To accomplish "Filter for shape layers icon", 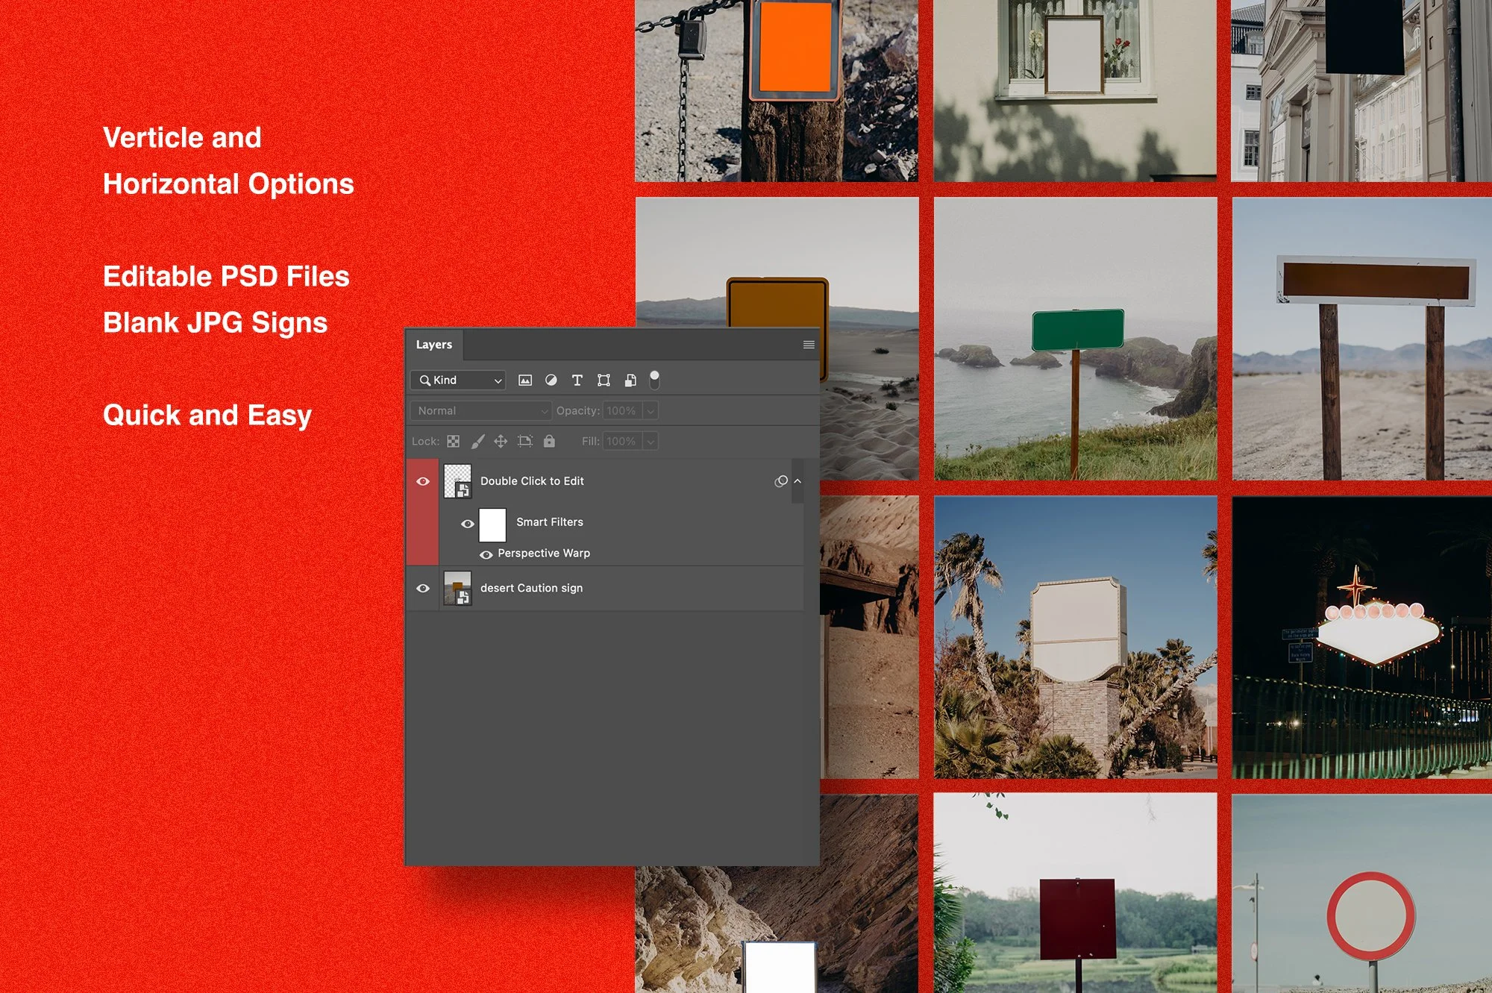I will tap(604, 380).
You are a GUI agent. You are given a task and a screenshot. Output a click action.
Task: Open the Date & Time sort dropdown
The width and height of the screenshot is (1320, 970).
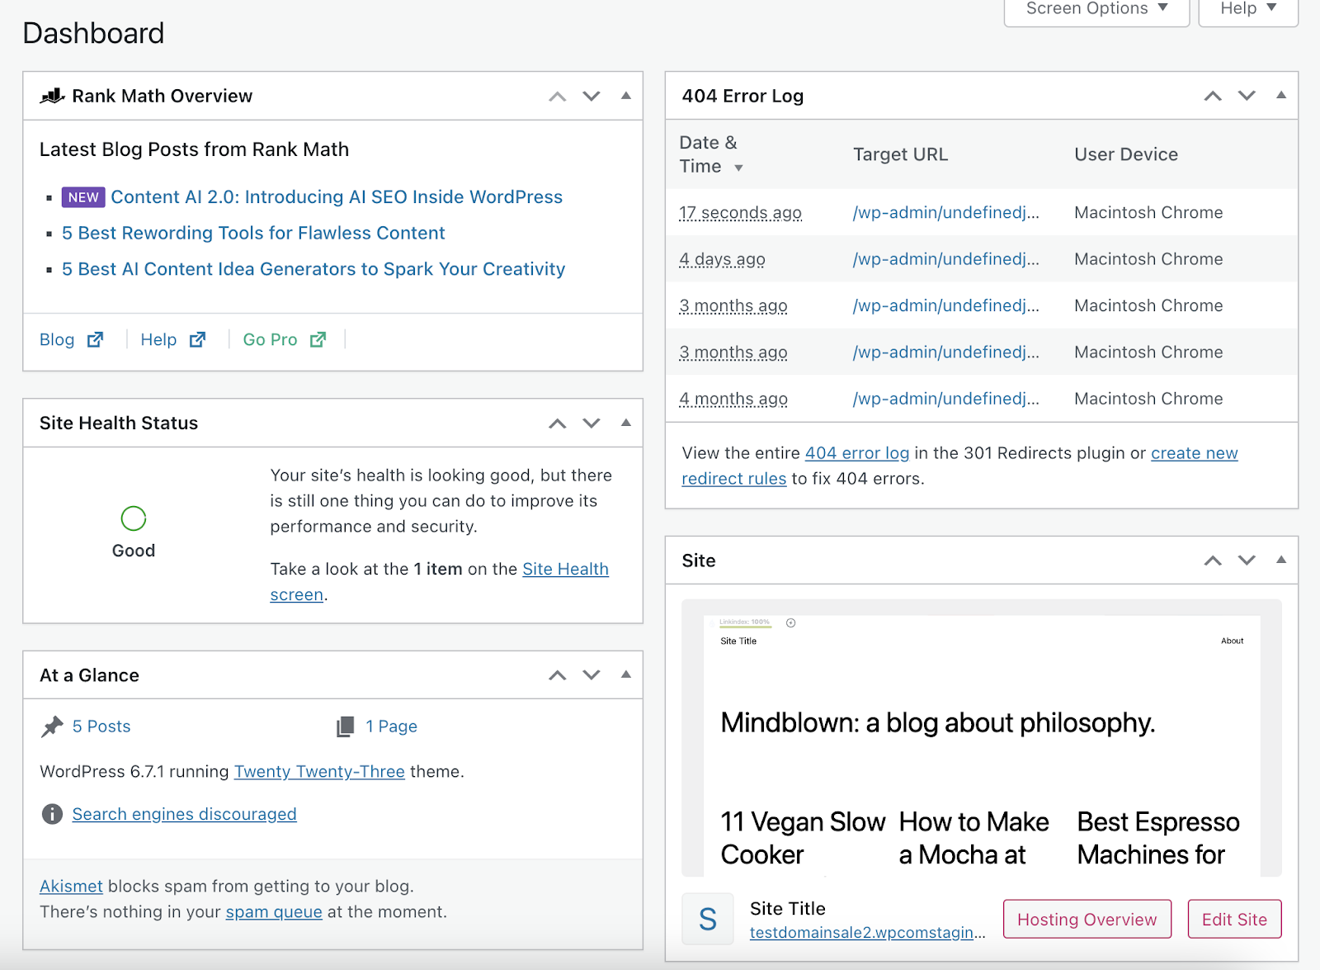[738, 168]
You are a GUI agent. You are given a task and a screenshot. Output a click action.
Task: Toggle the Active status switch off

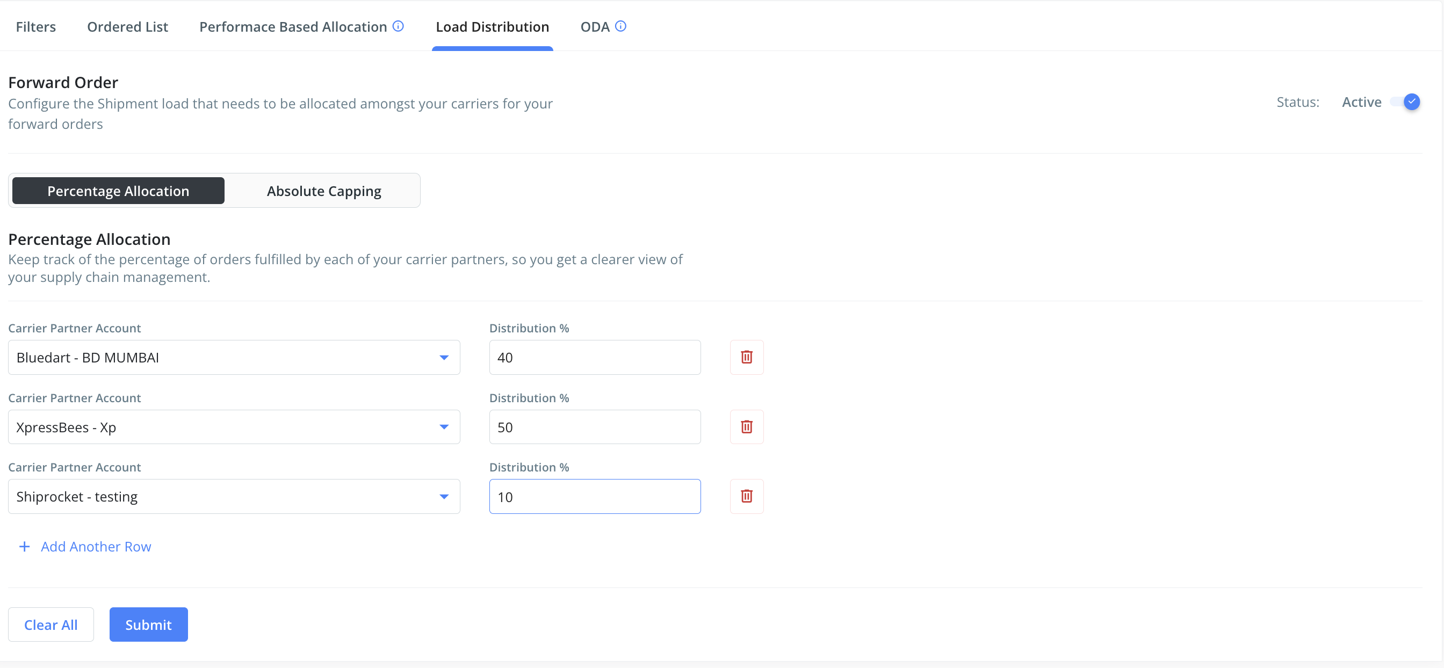click(x=1406, y=102)
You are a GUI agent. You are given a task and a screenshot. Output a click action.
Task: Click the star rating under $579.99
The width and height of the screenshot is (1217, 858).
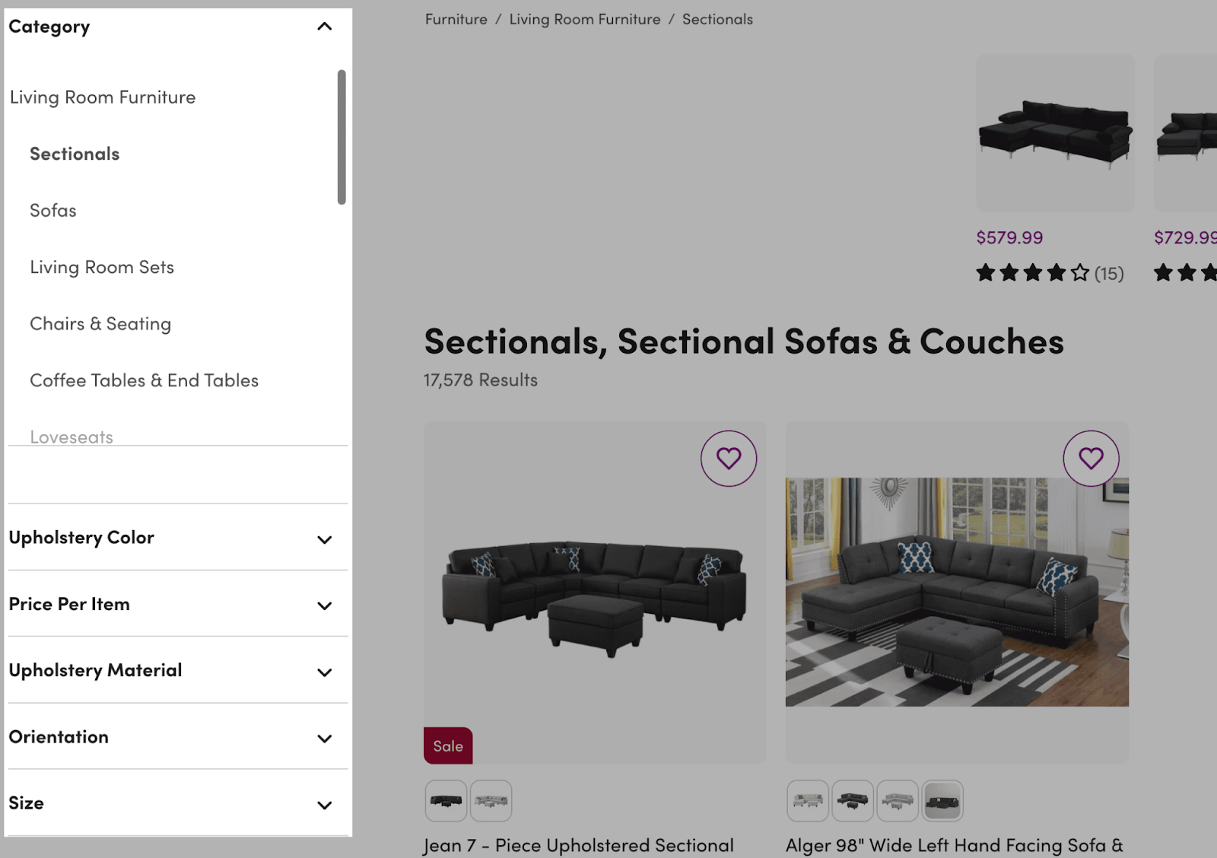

:: What you need to do ::
Begin with the line holding "Task: Click the star rating under $579.99" and end with the last line of the listing. Reproduce each of those lines exactly, and leave every picture out.

:: Output of the task ::
Task: Click the star rating under $579.99
The width and height of the screenshot is (1217, 858).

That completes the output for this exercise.